Australia defence minister tells local newspaper that the government would consider national interests in its review.
Defence Minister Peter Dutton has confirmed his department is reviewing the ownership by a Chinese company of a strategically important port used as a base for U.S. Marines.
The National Security Committee of Prime Minister Scott Morrison’s Cabinet had asked the defense department to advise on the ownership, Dutton said in an interview with the Sydney Morning Herald published late Sunday. Asked whether the government was mulling forced divestment, the minister said it would consider the national interests.
The move is likely to further increase tensions between Australia and its largest trading partner China, which have nosedived since the call by Morrison’s government a year ago for Beijing to allow independent investigators into Wuhan to probe the origins of the coronavirus.
The Northern Territory government’s deal in 2015 to sell a long-term lease to the Port of Darwin to Chinese firm Landbridge Group has been criticized by security experts. It came four years after then President Barack Obama secured a deal to base about 2,500 Marines in Darwin, which is on the doorstep of the Indo-Pacific.
China has slammed Australia’s decision last month to use new laws to cancel the Belt-and-Road agreements with the Victorian state government.
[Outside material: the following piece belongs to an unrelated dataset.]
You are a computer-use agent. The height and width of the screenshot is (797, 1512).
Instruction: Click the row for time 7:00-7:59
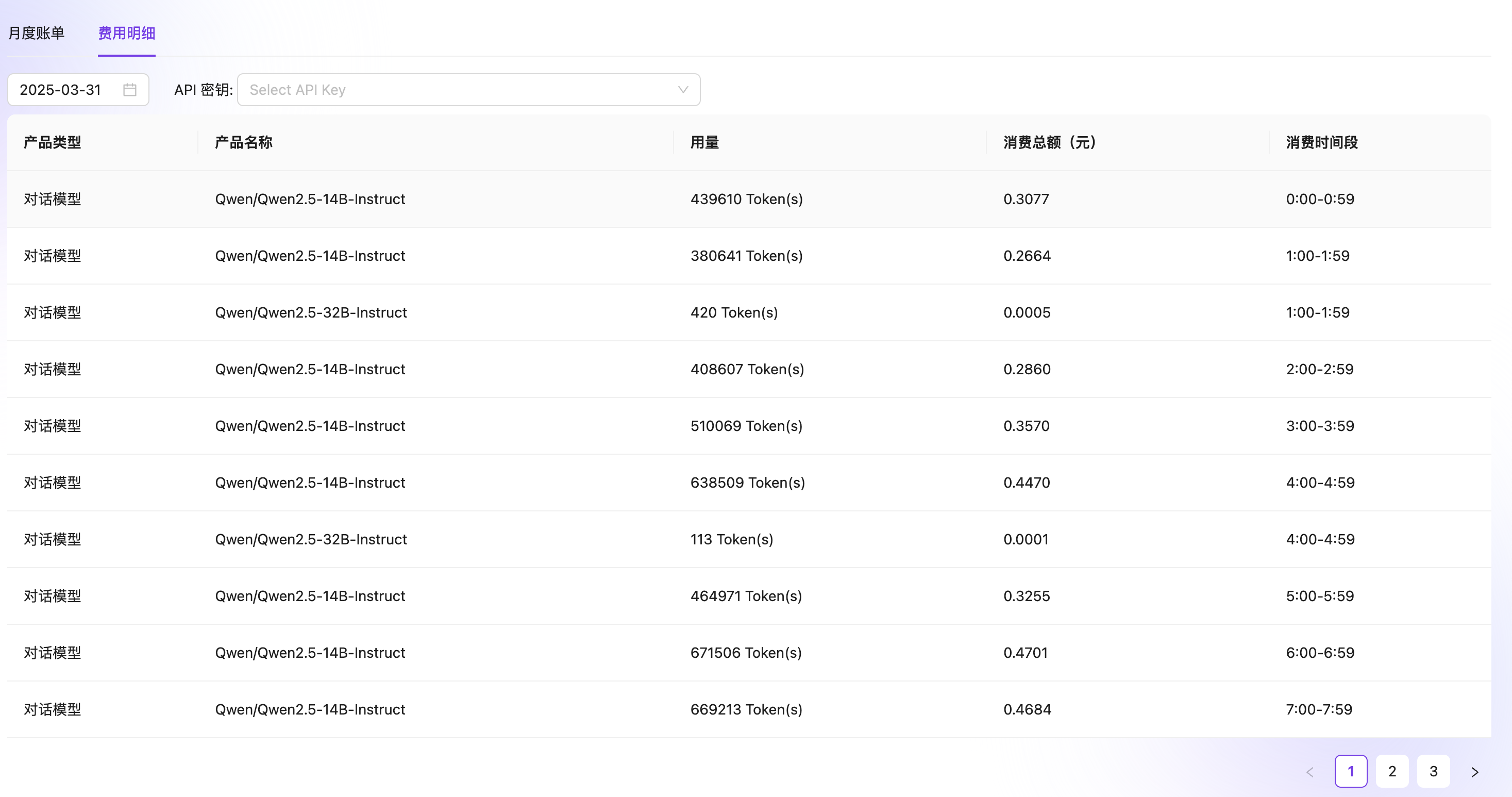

There has been increasing speculation Morrison may use the laws, passed in December, to scrap long-term leases held by Chinese companies at the ports in Darwin and Newcastle.
“In relation to the Port of Darwin, if there is any advice that I receive from the Department of Defence or intelligence agencies that suggest there are national security risks there, then you would expect the government to take action on that,” Morrison said in a radio interview Friday.